Japan Eats

Recipe: Sweet potato kimpira

Satsuma imo, or sweet potato, is used in Japanese cuisine for both sweet and savory dishes.

Kimpira is a Japanese cooking style in which vegetables are sautéd, then simmered on a low heat. Kimpira is most commonly associated with gobo (burdock roots) or other root vegetables such as lotus roots, carrots, and sometimes daikon (Japanese radish).

The basic approach is to cut the vegetables into thin rectangular strips, and sauté them in the sugar and soy sauce. The saltiness of the soy sauce will bring out the natural sweetness of the potatoes, so there’s no need for much added sugar. For colour, sprinkle black sesame seeds over the sweet potato as a garnish.

This dish is hashi-yasume, which literally means “rest for the chopsticks”.

Sweet potato kimpira

Sweet potato kimpira

Ingredients (serves 3 – 4)

  • 200 – 250 g sweet potatoes
  • 1 tablespoon of vegetable oil
  • 1/2 table spoon of sugar
  • 1 tablespoon of sake
  • 1 and 1/2 tablespoon of soy sauce
  • 1 teaspoon of mirin
  • 1 teaspoon of sesame oil
  • 2 – 3 pinches of black sesame seeds

Method

Wash the sweet potatoes. Slice them diagonally into pieces 3 mm thick, then again lengthwise into strips 4 – 5 cm long and 3 mm x 3 mm wide.

Soak the strips in a bowl of cold water and rinse them, changing the water in the bowl 3 – 4 times to remove some of the starch.

Place a frying pan with 1 tablespoon of vegetable oil on a high heat. Add the sweet potatoes to the pan after removing some of the the moisture with a paper towel. Sauté for 3 minutes, stirring every so often.

Turn the heat down to medium, add sugar, sake , soy sauce and mirin then continue sautéing the ingredients until the sauce is almost gone. Add the sesame oil at the end, turn off the heat then mix well.

Place the slices of sweet potato on a plate, sprinkle the black sesame seeds, then serve.

Recipe: Shinjaga no teriyaki (baby potatoes in teriyaki sauce)

The Japanese potato season may be early summer, but now’s the time to take advantage shinjaga – baby potatoes.

Shinjaga is short for shin jagaimo, or baby potatoes. Currently in season, they are outcasts of sorts: farmers sell them to make room for their larger brothers and sisters. They taste delicious, however, and are particularly suited to sopping up sauces like this combination of garlic, butter and soy.

Today’s recipe makes either a great appetizer or a main course. Two tablespoons of olive oil instead of butter will result in a lighter dish. Add pancetta or bacon, on the other hand, and it can stand on its own as a main meal.

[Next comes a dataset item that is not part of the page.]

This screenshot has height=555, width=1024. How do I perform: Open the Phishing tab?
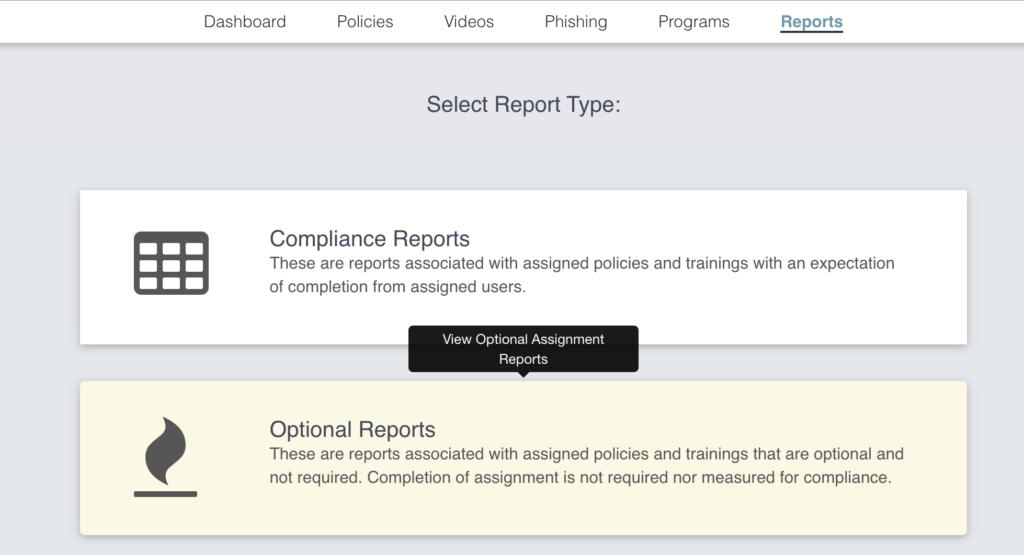(x=576, y=22)
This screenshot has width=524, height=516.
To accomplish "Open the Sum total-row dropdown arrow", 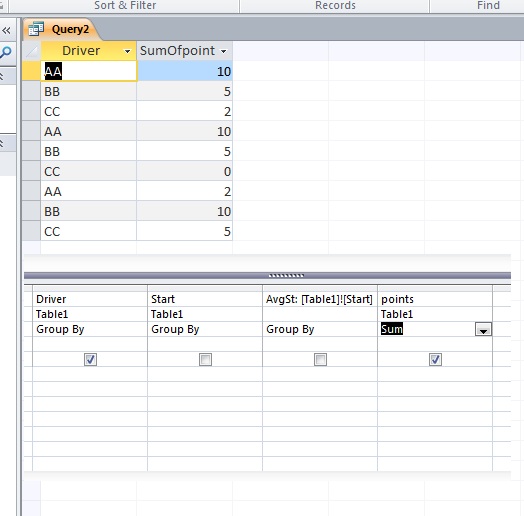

Shinjaga no teriyaki (baby potatoes in teriyaki sauce)

Shinjaga no teriyaki (baby potatoes in teriyaki sauce)

Ingredients

  • 800 g baby potatoes
  • 40 g finely chopped garlic
  • 20 g butter
  • Pinch of salt
  • 1 tablespoon mirin
  • 2 1/2 tablespoons of soy sauce
  • 3 tablespoons of finely chopped parsley

Method

First, wash the baby potatoes. You don’t need to peel their skins as they’re very thin. If you use a brush when you wash them, the skins will come off easily.

Place a pot with a liter and a half of cold water, 2 – 3 pinches of salt and the potatoes on a high heat. When the water comes to the boil, turn the gas down to medium. Allow the pot to boil for 10 – 15 minutes.

Check if the potatoes are cooked by using a skewer on the largest one. When they are done, drain.

Place a large frying pan containing butter and finely chopped garlic on the stove. Turn the heat to low and sauté for 1 minute, taking care so that the garlic doesn’t burn.

Once the it begins to produce a strong aroma, add the boiled baby potatoes to the pan and sprinkle a pinch of salt. Sauté on a medium heat until each potato is coated with butter and garlic.

Mix 1 tablespoon of mirin and 2  1/2 tablespoons of soy sauce in a cup. Add this sauce to the pan. Flip the pan so that the potatoes are completely coated in the sauce.

Once the liquid has been reduced, turn off the heat and sprinkle finely chopped parsley over the potatoes. Mix well and serve.